EXTRACTED TEXT ::
--- Start ---

In answering a question about his future at Capitol Hill Baptist Church, Mark’s response included the phrase “the god of options,” which I found wise, and have since used (when appropriate) to care for other pastors. I think as pastors read the rest of his response, this phrase will remind them that, regardless of God’s will for your future, and without eliminating the real possibility of future transition, you can be certain that God’s will for you this day (and in the foreseeable future) is to serve him with gladness right where you are.

----------------

C.J. Mahaney: Do you plan on staying at Capitol Hill Baptist Church?

Mark Dever: Lord willing.  

CJM: Lord willing what?  

MD: The rest of my life.  

CJM: As a member of the pulpit committee, Matt Schmucker remembers a particular statement you made in that regard. You said to Connie, “The next place we go, we’re buying...

--- End ---

CHALLENGE 1 :: List every person named in the Capitol Hill Baptist Church interview excerpt.
CHALLENGE 2 :: Carry the Capitol Hill Baptist Church interview excerpt forward from the point at which it ends.
The data that come next are separate material, unrelated to the Capitol Hill Baptist Church interview excerpt.

EXTRACTED MATERIAL ::
--- Start ---

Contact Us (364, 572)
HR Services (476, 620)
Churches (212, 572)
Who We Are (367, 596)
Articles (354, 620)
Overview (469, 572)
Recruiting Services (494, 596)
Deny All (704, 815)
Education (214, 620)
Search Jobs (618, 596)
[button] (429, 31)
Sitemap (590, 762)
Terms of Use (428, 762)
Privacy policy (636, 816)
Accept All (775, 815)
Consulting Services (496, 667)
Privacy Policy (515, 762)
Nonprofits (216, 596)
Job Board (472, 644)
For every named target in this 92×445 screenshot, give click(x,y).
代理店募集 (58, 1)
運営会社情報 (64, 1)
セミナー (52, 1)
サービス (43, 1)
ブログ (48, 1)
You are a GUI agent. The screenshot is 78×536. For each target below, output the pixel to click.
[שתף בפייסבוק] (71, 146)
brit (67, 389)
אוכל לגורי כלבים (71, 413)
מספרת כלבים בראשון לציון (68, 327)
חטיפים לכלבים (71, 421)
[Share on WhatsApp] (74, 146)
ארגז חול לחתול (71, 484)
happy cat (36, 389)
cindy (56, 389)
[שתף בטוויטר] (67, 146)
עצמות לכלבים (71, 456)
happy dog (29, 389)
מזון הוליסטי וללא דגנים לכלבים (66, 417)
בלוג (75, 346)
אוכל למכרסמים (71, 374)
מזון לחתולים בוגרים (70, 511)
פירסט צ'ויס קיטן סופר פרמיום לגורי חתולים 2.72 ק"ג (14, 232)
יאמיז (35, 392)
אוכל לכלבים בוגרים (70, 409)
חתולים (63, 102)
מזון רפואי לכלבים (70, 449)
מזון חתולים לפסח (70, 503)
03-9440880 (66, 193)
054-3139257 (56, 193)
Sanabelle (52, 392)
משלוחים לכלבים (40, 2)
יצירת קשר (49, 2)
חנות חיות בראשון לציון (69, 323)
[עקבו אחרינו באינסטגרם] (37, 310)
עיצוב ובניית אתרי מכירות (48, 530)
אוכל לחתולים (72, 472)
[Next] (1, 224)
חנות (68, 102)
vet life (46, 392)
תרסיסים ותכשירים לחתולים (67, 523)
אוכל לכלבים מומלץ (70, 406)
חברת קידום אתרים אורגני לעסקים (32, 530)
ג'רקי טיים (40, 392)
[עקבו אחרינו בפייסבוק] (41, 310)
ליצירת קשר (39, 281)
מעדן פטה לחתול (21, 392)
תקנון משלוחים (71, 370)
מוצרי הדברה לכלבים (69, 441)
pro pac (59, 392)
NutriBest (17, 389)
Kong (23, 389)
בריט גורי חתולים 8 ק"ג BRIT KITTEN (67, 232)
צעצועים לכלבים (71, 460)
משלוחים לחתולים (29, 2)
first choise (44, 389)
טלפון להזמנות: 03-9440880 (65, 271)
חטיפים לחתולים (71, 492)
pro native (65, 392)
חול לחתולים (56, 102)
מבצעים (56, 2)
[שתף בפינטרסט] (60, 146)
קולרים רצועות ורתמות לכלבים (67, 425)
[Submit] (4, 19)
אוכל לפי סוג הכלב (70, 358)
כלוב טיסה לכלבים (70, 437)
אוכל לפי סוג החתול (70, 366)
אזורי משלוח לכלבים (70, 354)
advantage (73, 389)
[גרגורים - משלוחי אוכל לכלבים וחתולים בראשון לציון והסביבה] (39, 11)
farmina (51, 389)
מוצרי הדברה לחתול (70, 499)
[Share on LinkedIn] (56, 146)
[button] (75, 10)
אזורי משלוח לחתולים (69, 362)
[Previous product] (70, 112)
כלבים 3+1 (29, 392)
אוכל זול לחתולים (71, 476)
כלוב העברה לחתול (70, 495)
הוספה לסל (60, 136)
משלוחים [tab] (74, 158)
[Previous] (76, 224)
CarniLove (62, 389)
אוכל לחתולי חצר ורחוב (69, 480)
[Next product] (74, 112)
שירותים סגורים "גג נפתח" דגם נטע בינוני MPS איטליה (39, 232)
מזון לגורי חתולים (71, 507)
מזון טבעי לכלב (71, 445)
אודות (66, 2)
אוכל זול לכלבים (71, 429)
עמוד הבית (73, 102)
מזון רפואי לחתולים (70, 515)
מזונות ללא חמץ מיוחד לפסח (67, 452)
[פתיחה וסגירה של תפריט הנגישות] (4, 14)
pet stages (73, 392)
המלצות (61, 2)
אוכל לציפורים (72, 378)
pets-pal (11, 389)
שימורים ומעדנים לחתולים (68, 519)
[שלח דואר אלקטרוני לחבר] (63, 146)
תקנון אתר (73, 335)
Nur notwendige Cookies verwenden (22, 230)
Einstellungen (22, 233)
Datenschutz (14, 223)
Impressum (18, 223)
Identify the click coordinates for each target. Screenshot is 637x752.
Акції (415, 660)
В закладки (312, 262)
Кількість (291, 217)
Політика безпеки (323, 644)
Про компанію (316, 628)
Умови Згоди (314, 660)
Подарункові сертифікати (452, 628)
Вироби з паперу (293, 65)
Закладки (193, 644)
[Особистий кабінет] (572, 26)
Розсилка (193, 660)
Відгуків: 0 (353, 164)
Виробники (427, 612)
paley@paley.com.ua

--- End ---

FINAL RESULT 1 :: Mark Dever, C.J. Mahaney, Matt Schmucker, Connie

FINAL RESULT 2 ::
MD: …cemetery plots.” Because we had been moving around and wherever we lived my heart got entangled with the people. I just hated moving and it was just horrendous for me. I had been studying the Puritans and realized that the basic model was to just stay someplace—like a marriage to a congregation. It is not exactly the same, it is not sin to leave it necessarily, but you don’t assume churches are a career ladder you are climbing. You are at one church for two years to work on some skills and when you run out of your bag of tricks you move to another church for three years, they hear all six of your sermons and then you move someplace else. No, I would like to know their children and their grandchildren. So I made clear when we were talking to the pulpit search committee that if I came I was intending, Lord willing, to stay. I had no further plans and actually planned to have no further plans.…

I remember, during a Wednesday night church potluck very early during my time here, I got my food and sat down. An older woman (probably in her mid-70s, late 70s at the time) who had been at the church for decades gets her meal and sits down right next to me. She looks at me and says, “I don’t like young preachers.”

CJM: And you are probably 33 years old?

MD: Thirty-two or 33. And I just looked at her. I said, “Really?” She said, “Yep. Of course I’ll make an exception in your case.”

CJM: Did you ask for an explanation why?  

MD
: I just started eating my food and then I said, “I guess you expect to outlast him at the church, don’t you?” She said, “Yep. Always have.”  

And then I took some more food and then said, “Well, I think you may have met your match.”

CJM: Oh, outstanding.…Thank you for the compelling example you provide of a commitment to this church, and provoking other pastors to follow that similar attitude and approach. You introduced me to the description of Puritan pastors, that they were “looking for a place to settle.”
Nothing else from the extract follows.